I felt this way about logging and spotted owls until I was 20. The first time I ever flew, it was Seattle-Los Angeles-Honolulu. The first leg of that trip was over the Cascades. Seeing the Cascades from a birds-eye view was exhilarating. But my attention was quickly captured by the clear-cuts. I had grown up around them of course and knew they were part of the timber industry. But seeing the whole forest just ravaged, well that changed my life. I didn’t become an environmental activist, but it did help inform my growing beliefs about the inequality of the world, which soon manifested itself in both my burgeoning scholarship and becoming involved in the labor movement during the late 90s.

As I became an environmental historian, I was torn between environmentalism, which I knew was right on the issue of the forests, and the workers, who I knew often loved nature and had been unfairly demonized by a bunch of damn hippies. I began seeking a way of reconciling these issues, which is still in work in progress today that will (eventually, someday, hopefully) manifest itself in my book on the history work and nature in the Pacific Northwest forests.

Exploring the history of environmentalism, I became fascinated by the transition from it as a popular movement in the 1960s and 70s to an elitist and divisive movement by the late 1980s. The early popular environmental movement of the 60s and 70s focused heavily on people’s health as well as on protecting land as wilderness. Environmentalism was popular when it was about protecting our babies from cancer and cleaning up the burning river. By protecting human bodies, we protected the bodies of other species as well. Banning DDT saved us from harm and brought bald eagles back from the verge of extinction. Republicans and Democrats, liberals and conservatives, Lyndon Johnson and Richard Nixon all got on board the environmental bandwagon. It made political sense to support this growing movement.

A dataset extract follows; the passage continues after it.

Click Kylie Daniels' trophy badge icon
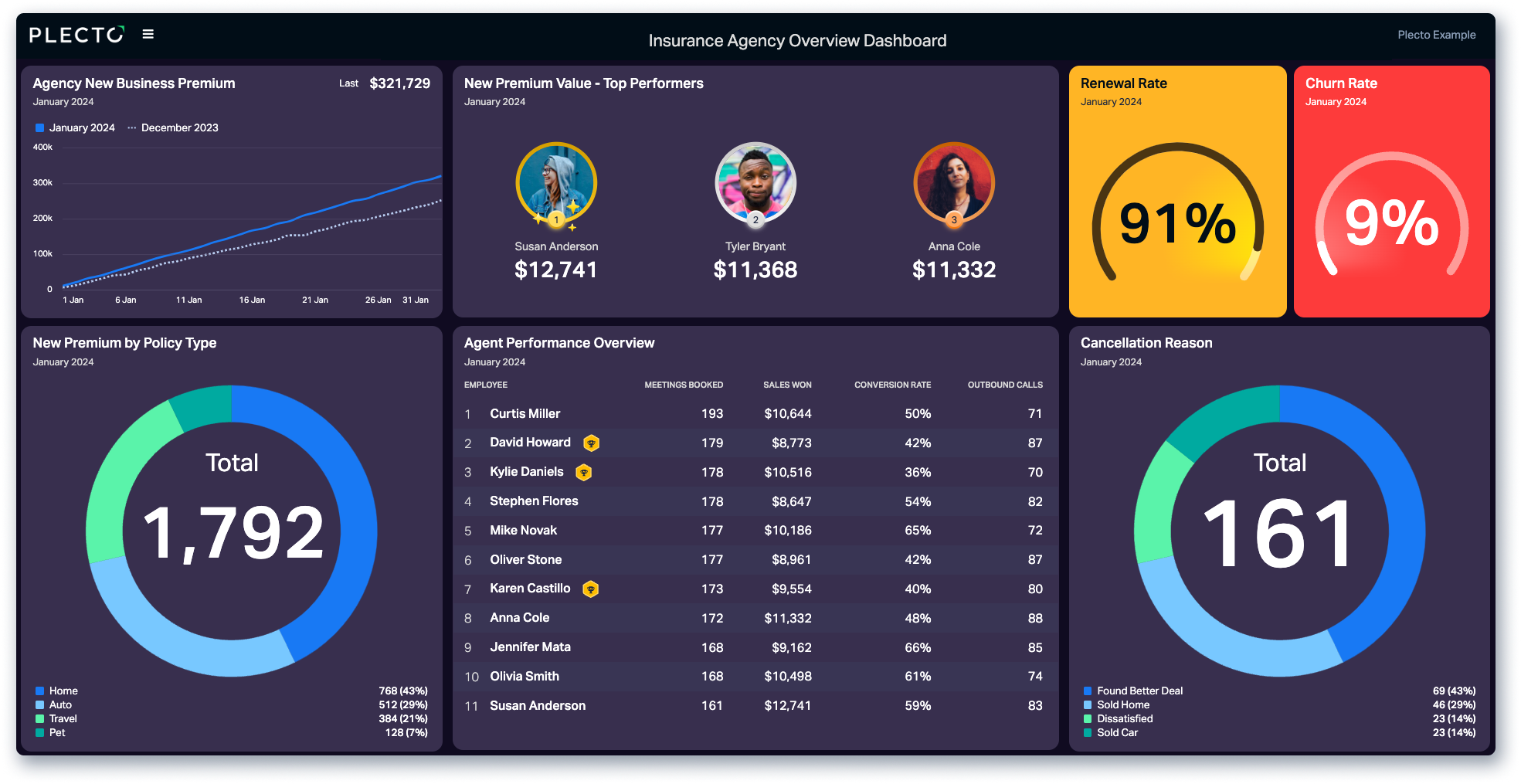 [584, 472]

What the heck happened? A couple of things I think. First, the Sagebrush Rebellion and Reagan Administration locked out environmentalists from paths of power in most states and the federal government. That sea change put environmentalists on the defensive, forcing them to turn to the courts to enforce existing legislation. Second, a new generation of activists were rising in the ranks of environmental organizations. Often formerly or currently of the counterculture, these were young people with law degrees and a strong anti-urban bias that were more interested in protecting the beautiful landscapes of the West or the developing world than with the health of people’s bodies. Environmentalism began to take on an anti-human emphasis. Large groups like the Sierra Club and the Wilderness Society found it easier to fundraise on charismatic animals like polar bears than lead exposure.

This anti-humanist environmentalism reached its apotheosis in the 1980s in groups like EarthFirst! and the campaigns to save the spotted owl. While by no means all environmentalists took an antagonistic stand toward everyday workers, EarthFirsters spiking trees gave the whole movement a bad name. Even mainstream environmentalists routinely dismissed the concerns of workers for their jobs. It was too bad, because logger unions and environmentalists had a long history of working together, including for wilderness areas as late as the 1960s.

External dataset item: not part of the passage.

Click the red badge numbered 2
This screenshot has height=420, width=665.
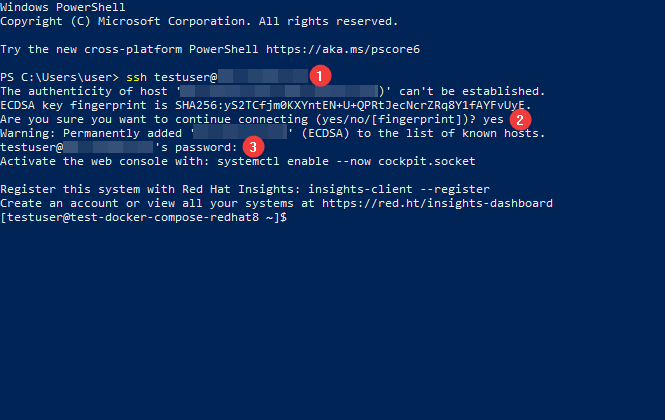click(518, 119)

I explain all of this in such detail because, while environmental organizations learned a lot of positive lessons from their mistakes during the spotted owl issue, too often these anti-human attitudes still come to the forefront in environmentalism and it makes me very angry. Even if environmentalists are right on the issues, if you don’t have a movement that centers the concerns of human beings front and center, that is a losing movement. You cannot survive politically if you can’t get average people to support your cause.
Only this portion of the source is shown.